▶ _Activity list_:
1. Answer these questions from the book note on City of Thorns:
(a) Which company published City of Thorns, and in what year?
(b) Where is the refugee camp that the book focuses on located?
(c) About how many people live in the camp?
2. Write the next part of the book note on City of Thorns, picking up after its final sentence.

▶ _Source document_:
Tuesday 14 March 2017

City of Thorns by Ben Rawlence: Book Note

City Of Thorns by Ben Rawlence: Book Note

Last week (March 2017) I read Ben Rawlence’s City of Thorns: Nine Lives in the World’s Largest Refugee Camp (published in 2016 by Random House Canada).  Rawlence is a journalist and former researcher for Human Rights Watch. In this book, he focuses on nine (pseudonymous) people who live in the Dabaad refugee camp in eastern Kenya, close to the Somali border. About a half-million people live in the camp, which is in reality a huge city. Most residents are ethnic Somalis from Somalia, but others are refugees from Sudan and Ethiopia. Some, indeed, are Kenyans who live in the camp and register illegally as refugees in order to have access to free food.

[Recorded data]
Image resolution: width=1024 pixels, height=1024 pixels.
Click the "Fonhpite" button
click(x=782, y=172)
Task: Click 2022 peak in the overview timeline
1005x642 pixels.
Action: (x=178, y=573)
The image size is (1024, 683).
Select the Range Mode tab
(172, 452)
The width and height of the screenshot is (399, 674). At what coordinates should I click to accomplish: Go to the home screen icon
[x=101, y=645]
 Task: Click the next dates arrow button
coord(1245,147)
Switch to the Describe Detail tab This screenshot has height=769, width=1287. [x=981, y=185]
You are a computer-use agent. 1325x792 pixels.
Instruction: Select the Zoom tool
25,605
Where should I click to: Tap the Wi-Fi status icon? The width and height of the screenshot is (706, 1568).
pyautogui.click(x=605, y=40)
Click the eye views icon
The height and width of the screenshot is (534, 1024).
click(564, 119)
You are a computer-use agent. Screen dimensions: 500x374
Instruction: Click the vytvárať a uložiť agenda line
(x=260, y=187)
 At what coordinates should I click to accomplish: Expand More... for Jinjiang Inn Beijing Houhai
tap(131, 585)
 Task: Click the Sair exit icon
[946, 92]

▶ _Your written answers_:
1.
(a) Random House Canada, in 2016.
(b) In eastern Kenya, close to the Somali border.
(c) About a half-million people.

2.
This doesn’t seem like a camp full of refugees in the usual sense, since many who live there cross back and forth to Somalia, the country they ostensibly fled. Maryam travels from Mogadishu to Dabaad to marry Guled, who has fled the terrorist Al-Shabaad group that had forcibly recruited him. Her mother comes with her, but later returns to Mogadishu and persuades Maryam to return there as well. They would rather live in a house with adequate food, even at the risk of being bombed, than live in a tent in Dabaad, reliant on rations that are often cut. In any event terrorists, presumably al-Shabaad, start attacking the camp itself, so one way or another, they face the threat of bombs. Meantime international aid personnel live in walled compounds.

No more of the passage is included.